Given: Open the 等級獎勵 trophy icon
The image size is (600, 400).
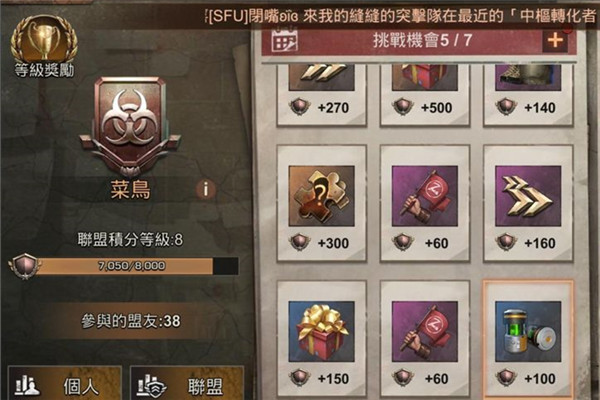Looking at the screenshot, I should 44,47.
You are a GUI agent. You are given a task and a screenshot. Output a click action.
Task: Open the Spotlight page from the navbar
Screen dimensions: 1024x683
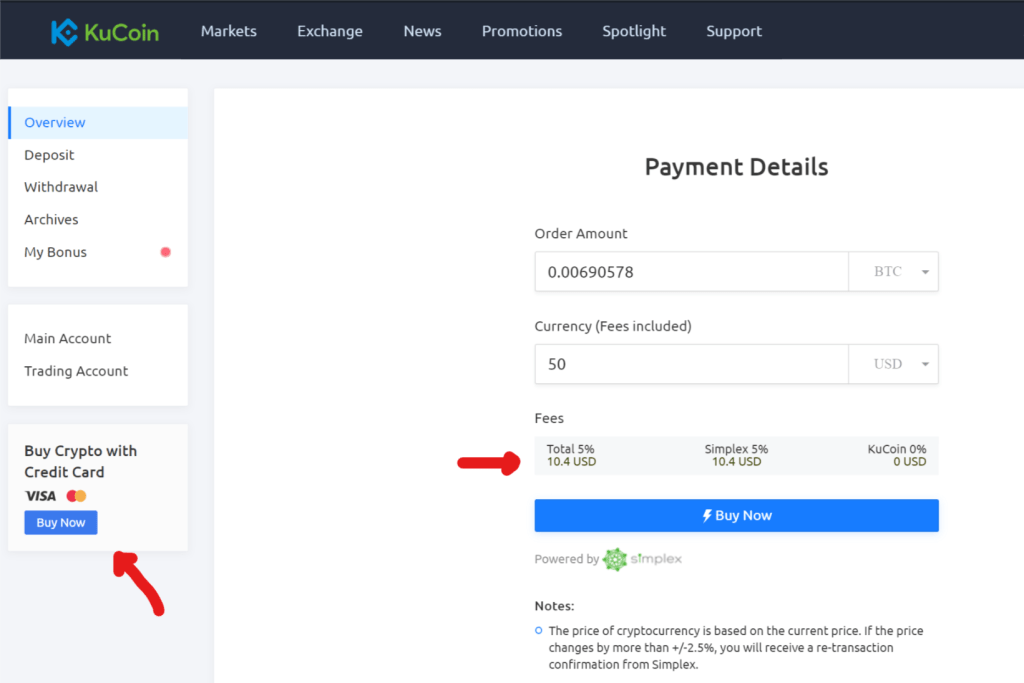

* _REQUEST_
Extract every line of text from the rows above, copying each one word for word, and leave the pictures out.

* _RESPONSE BELOW_
Given: Open the 等級獎勵 trophy icon
The image size is (600, 400).
Looking at the screenshot, I should 44,47.
You are a GUI agent. You are given a task and a screenshot. Output a click action.
Task: Open the Spotlight page from the navbar
Screen dimensions: 1024x683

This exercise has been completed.